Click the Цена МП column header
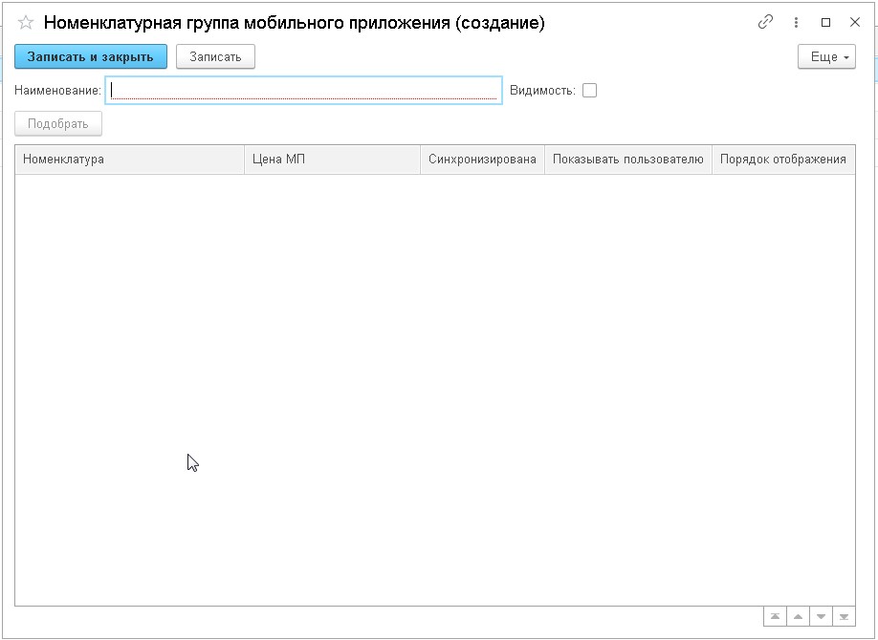 (332, 160)
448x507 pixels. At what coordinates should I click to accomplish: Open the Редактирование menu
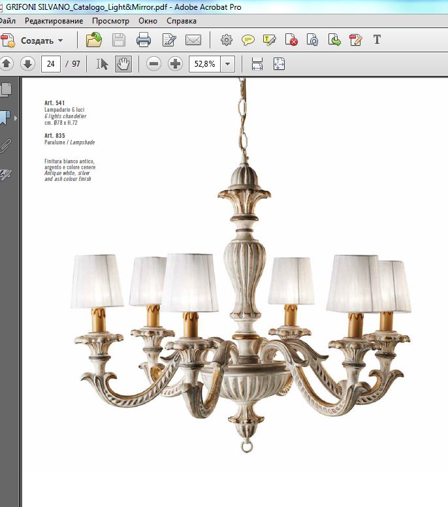pyautogui.click(x=54, y=21)
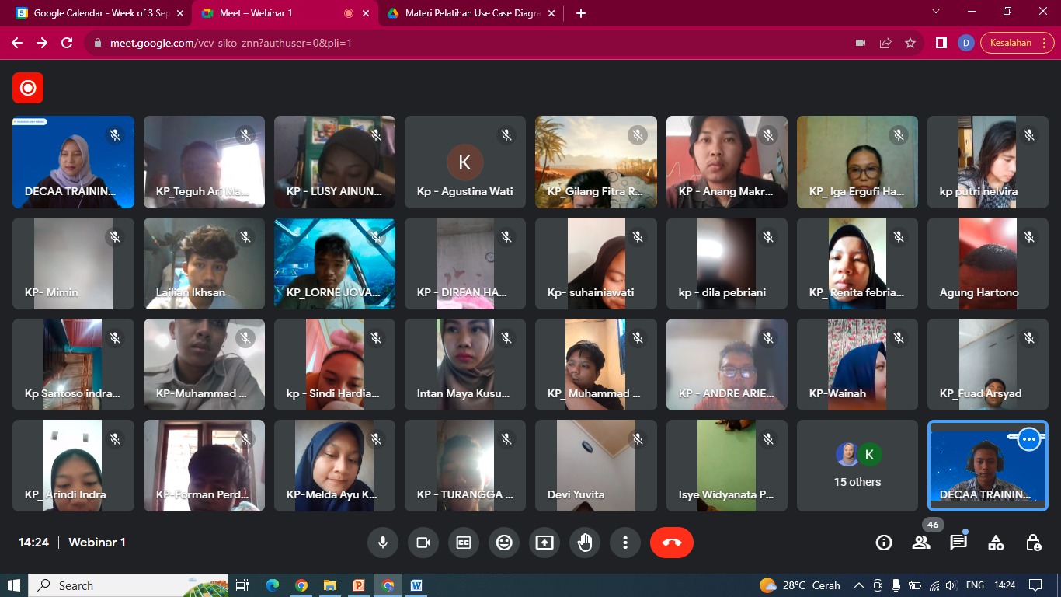
Task: Expand the browser tab search chevron
Action: [936, 12]
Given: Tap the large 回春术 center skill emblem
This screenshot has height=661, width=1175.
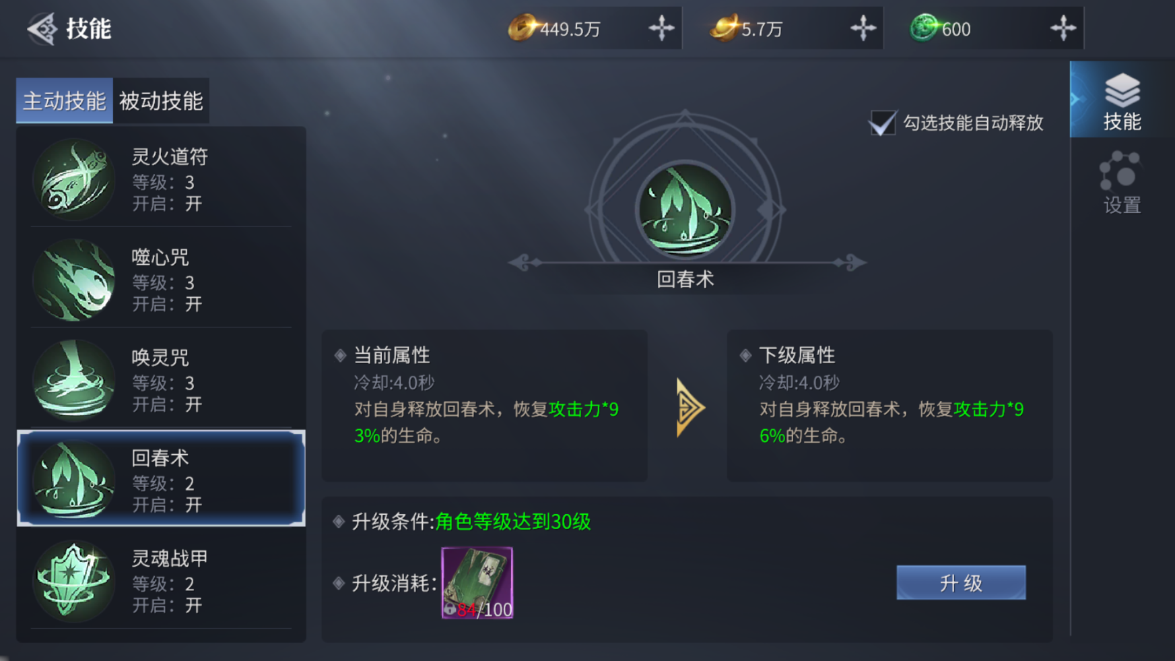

* [ACTIVITY] Would you return all the data exactly as given, minus the pictures?

* [RESPONSE TO THIS TASK]
Click the Цена МП column header
 (332, 160)
448x507 pixels. At what coordinates should I click to accomplish: Open the Редактирование menu
pyautogui.click(x=54, y=21)
Task: Expand the browser tab search chevron
Action: [936, 12]
Given: Tap the large 回春术 center skill emblem
This screenshot has height=661, width=1175.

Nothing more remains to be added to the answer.